Michael Tomasello has a new book out titled ” The origins of human communication” and the book seems to be promising, though has been a bit harshly reviewed at the Babel’s Dawn. In it Tomasello proposes that a pre-requisite for language is ‘a psychological infrastructure of shared intentionality’. It is based on Jean Nicod lectures and you can read a review here too.
What I am most interested is in this intentionality business. I have commented on orders of intentionality previously and this shared intentionality seems to fit the third order of intentionality that I proposed was necessary for communication.

But first for the premise of the book:

Tomasello opens his book with a consideration of the “infrastructure” that enables people to tell one another things. Apes do not have this infrastructure and the absence leads to scenes like this one:

A “whimpering chimpanzee child” is searching for its mother; the other chimps in the area are smart enough and social enough to recognize why the chimpanzee is whimpering; sometimes one of the chimps present will know where the mother is, and of course chimps have the physical ability to raise an arm point out the mother; even so, chimpanzees never help forlorn infants by pointing to the mother.

Why not?

There is a straightforward, Darwinian explanation for the ape’s mum’s-the-word behavior. Individuals don’t help non-kin. There is nothing in it for the informed adults to help the whimpering child of another. But Tomasello comes at the question from another perspective. Humans typically do help out whimpering children, even if the child is a stranger. An adult, happening upon a solitary, unknown, whimpering child is very likely to stop and ask what is wrong, take charge, and stick around until the problem is resolved. This activity strikes us as perfectly natural, normal behavior, even though it is contrary to so many of the rules in Darwin’s book. What, Tomasello wonders, is there about humans that makes such behavior easy and routine? His answer: “a psychological infrastructure of shared intentionality” [p. 12].

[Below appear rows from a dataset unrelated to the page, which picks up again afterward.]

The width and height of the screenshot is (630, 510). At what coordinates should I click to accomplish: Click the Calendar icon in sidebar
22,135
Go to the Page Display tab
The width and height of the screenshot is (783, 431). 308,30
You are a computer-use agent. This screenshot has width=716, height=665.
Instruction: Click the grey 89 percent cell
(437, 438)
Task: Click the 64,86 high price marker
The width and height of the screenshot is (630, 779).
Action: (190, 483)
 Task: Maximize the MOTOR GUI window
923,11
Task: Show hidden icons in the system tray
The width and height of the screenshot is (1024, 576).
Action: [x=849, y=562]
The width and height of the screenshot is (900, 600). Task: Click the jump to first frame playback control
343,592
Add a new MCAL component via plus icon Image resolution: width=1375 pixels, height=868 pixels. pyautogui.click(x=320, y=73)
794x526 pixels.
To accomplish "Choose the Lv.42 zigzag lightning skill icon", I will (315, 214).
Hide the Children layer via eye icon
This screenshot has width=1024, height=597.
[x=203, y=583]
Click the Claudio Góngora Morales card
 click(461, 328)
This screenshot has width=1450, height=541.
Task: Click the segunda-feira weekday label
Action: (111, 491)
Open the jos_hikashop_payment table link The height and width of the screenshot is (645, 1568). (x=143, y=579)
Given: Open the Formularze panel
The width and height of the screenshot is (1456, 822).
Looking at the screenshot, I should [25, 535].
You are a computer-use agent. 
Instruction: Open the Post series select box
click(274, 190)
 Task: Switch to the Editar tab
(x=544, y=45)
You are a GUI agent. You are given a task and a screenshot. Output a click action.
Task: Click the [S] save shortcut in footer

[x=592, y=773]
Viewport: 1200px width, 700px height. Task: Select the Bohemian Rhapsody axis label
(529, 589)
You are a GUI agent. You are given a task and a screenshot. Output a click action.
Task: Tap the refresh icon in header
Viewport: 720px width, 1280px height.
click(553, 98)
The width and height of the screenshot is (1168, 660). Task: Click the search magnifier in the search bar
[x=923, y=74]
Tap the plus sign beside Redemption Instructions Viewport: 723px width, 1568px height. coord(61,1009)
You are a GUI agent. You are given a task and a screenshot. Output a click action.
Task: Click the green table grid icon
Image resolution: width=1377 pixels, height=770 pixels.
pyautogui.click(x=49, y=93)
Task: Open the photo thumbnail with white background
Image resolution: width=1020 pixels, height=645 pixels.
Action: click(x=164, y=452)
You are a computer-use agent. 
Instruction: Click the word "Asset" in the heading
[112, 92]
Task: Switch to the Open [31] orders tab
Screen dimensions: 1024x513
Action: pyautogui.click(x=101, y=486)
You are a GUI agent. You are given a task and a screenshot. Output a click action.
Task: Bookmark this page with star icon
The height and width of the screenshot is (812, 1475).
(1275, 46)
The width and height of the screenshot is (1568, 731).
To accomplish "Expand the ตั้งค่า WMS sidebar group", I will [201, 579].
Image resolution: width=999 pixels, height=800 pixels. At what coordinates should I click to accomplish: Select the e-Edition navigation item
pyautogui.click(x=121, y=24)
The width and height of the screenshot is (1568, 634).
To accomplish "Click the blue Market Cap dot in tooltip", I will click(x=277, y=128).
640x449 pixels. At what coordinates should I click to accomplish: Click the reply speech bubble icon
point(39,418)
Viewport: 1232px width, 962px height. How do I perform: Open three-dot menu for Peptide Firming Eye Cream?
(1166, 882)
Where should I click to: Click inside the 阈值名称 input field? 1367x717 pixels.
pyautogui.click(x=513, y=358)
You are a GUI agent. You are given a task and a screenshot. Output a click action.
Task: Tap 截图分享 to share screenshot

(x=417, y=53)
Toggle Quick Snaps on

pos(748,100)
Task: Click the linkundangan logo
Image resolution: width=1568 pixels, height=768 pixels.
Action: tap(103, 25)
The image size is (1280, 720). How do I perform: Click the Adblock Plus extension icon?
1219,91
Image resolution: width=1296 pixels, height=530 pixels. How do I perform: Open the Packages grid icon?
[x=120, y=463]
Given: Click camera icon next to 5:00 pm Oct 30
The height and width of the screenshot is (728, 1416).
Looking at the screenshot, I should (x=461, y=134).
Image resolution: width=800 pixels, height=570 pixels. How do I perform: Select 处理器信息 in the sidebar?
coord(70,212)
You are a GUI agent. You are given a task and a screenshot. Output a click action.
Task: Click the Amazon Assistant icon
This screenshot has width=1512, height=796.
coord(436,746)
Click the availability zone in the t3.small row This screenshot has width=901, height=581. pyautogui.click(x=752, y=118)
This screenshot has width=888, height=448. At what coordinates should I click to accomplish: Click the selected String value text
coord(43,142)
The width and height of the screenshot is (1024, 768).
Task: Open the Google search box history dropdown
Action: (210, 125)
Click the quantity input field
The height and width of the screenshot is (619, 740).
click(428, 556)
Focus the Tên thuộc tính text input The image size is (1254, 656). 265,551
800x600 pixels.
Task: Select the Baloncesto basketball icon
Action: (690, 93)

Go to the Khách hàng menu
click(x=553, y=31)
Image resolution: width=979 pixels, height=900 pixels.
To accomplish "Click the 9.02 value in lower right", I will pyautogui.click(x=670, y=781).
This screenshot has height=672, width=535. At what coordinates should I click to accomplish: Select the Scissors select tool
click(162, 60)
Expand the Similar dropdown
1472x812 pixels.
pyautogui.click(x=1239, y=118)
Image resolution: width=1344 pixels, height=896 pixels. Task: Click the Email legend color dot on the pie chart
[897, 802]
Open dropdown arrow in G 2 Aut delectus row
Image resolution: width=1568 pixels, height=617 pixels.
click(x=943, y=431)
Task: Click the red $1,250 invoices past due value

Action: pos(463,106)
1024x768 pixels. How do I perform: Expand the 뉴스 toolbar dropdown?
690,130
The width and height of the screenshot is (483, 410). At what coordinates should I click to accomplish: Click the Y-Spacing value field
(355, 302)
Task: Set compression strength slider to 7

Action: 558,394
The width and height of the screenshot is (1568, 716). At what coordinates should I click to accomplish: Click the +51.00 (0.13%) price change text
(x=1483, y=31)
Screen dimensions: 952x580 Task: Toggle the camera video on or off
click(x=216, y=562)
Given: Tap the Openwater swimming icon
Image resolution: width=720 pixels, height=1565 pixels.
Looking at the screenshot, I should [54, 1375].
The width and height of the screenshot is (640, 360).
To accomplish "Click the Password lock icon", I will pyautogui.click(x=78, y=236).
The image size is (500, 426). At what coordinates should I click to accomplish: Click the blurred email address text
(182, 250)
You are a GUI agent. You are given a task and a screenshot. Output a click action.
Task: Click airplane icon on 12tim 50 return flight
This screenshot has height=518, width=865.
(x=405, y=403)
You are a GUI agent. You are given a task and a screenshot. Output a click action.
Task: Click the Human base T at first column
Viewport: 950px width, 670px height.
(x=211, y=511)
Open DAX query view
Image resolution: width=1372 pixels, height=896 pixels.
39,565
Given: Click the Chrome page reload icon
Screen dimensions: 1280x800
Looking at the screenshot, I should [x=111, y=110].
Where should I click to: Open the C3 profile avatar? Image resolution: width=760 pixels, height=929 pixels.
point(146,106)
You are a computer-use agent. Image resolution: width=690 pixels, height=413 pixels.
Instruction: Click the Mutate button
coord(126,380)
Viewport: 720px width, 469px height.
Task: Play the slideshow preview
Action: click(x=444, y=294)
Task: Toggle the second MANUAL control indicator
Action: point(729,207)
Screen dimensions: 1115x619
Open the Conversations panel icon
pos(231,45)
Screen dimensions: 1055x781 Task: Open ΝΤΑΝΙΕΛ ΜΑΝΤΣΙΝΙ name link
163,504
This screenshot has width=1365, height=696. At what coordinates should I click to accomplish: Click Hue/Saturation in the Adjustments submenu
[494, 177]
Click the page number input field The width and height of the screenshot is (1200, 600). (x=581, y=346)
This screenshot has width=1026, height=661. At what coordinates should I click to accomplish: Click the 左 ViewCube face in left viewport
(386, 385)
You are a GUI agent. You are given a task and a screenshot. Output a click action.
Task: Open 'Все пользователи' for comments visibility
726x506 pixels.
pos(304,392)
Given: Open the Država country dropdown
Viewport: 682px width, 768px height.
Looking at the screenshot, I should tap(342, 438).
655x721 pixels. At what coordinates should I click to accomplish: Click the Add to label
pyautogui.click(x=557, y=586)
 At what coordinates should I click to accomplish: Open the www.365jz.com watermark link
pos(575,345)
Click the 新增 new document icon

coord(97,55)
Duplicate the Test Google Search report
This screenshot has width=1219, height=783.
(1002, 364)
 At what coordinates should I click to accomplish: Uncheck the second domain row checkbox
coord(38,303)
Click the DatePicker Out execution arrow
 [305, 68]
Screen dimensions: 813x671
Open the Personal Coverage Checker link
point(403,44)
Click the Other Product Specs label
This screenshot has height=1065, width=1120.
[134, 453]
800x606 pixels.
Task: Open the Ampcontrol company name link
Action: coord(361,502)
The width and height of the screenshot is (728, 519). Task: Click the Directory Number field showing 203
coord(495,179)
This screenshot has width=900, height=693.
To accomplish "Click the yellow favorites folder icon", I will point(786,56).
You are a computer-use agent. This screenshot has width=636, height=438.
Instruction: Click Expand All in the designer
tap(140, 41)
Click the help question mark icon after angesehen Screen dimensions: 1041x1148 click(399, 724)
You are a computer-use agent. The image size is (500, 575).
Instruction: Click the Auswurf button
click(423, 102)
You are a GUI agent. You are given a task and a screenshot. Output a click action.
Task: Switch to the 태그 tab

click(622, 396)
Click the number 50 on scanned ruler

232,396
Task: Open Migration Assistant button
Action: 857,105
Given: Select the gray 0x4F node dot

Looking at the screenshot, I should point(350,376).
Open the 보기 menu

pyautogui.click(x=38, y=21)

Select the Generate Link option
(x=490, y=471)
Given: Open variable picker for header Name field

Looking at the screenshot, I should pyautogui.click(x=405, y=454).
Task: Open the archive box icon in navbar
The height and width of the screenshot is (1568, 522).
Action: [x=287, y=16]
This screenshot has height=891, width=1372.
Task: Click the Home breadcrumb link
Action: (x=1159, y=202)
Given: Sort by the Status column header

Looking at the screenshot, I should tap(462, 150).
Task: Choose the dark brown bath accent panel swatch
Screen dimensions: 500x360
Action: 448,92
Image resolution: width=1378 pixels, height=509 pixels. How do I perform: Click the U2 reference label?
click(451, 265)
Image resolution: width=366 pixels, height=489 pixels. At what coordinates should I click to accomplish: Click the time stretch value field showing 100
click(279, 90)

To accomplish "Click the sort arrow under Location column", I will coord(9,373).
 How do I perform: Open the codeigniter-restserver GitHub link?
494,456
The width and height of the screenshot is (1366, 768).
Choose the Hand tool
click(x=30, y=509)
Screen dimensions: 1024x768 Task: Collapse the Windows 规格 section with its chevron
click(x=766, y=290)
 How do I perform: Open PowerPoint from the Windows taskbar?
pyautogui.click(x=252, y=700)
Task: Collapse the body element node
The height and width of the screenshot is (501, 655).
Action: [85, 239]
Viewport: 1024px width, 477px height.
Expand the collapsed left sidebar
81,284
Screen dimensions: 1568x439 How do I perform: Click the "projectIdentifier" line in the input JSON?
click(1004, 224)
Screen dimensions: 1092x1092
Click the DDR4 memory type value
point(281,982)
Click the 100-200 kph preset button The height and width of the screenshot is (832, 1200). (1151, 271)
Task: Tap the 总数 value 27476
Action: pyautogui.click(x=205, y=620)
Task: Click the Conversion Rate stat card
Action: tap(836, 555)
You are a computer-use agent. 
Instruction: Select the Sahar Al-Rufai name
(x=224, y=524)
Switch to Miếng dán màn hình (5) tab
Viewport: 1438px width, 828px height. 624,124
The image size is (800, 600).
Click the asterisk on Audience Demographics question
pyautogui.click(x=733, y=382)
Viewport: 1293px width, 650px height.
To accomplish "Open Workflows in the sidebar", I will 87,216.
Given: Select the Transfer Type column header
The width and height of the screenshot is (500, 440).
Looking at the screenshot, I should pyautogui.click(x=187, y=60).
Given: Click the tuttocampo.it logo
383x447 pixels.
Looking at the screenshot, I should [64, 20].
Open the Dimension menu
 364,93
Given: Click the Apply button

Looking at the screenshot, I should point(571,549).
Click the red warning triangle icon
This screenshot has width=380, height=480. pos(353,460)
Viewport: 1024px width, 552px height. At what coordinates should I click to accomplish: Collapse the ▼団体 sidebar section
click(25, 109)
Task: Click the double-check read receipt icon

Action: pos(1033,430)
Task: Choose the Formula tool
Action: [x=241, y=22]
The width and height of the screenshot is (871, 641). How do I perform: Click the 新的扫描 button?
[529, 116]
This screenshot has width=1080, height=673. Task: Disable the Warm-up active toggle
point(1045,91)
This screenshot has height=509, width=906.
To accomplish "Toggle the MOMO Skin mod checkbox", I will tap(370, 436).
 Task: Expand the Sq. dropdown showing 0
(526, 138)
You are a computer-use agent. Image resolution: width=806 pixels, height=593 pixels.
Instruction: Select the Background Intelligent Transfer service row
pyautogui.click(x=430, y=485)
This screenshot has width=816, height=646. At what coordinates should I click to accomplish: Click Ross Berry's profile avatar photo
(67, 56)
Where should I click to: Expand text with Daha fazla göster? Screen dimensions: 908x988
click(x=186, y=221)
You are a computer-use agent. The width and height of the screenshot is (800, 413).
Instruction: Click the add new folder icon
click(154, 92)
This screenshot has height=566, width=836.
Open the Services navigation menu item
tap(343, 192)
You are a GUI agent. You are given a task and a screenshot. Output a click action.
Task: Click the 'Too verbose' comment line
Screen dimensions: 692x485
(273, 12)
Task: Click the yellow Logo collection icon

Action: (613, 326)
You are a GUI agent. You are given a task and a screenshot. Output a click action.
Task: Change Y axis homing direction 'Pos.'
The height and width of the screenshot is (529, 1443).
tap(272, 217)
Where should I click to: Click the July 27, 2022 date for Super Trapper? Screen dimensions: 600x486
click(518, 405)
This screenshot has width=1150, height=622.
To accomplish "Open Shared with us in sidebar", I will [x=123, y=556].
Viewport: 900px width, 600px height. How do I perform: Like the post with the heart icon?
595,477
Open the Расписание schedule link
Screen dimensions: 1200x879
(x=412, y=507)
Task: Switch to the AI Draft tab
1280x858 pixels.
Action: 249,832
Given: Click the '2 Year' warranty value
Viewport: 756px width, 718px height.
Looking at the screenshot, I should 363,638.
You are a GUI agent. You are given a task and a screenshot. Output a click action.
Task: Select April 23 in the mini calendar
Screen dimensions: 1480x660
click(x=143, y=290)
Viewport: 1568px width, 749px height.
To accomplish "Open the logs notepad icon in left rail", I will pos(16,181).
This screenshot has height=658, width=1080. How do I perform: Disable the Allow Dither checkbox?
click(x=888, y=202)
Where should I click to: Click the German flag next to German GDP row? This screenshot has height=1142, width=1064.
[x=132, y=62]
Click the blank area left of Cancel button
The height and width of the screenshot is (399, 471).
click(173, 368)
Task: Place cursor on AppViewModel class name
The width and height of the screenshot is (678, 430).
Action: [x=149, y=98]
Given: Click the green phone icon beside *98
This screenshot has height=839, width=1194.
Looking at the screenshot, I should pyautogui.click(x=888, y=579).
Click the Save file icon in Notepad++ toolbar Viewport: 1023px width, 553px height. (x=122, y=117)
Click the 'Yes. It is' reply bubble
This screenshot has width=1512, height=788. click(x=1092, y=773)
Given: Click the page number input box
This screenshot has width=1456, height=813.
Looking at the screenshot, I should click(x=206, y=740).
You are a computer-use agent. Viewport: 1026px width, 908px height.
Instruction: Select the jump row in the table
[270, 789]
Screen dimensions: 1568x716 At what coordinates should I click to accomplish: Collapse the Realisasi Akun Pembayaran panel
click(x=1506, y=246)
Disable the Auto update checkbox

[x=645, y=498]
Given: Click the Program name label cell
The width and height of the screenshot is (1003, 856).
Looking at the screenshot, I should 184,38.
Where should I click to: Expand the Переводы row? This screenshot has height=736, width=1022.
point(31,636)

Thus, the premise is that pro-social behaviour and the shared intentionality underlying it are the pre-requisites for any meaningful language to evolve. And for this some tools are required.

The psychological tools Tomasello refers to are cognitive and emotional. The cognitive tools give us the understanding to engage in joint purposes and joint attention. The emotional tools provide us with the motivation for helping and sharing with others. These tools enable people to act together on a “common ground.”

Ebolles goes on further to speculate that this could be tied to Autistics’ difficulty with language and I concur that the cognitive deficits related to intentionality as opposed to affective deficits empathy or mindblindness may be the roots of Autistics’ language and communicative difficulties. We already know that they lack ToM to an extent and they also have communicative and social difficulties; might lack of shared intentionality, or intentionality at all or the lack of feeling of one has an intentional agent,  lie at the heart of the autism issue?

Immediately one can imagine all sorts of peculiarities that would arise in people who lack some part of these needs. Some people might have the prosocial motivation but not the cognitive ability to form a bird’s eye view. Perhaps autistic-spectrum disorder includes this difficulty. Others might have the cognitive ability, but not the prosocial motivation. There’s your sociopath, in a nutshell.

I think this common ground and ‘infrastructure of shared intentionality’ concept is awesome and I intend to read the book and review it soon on this blog.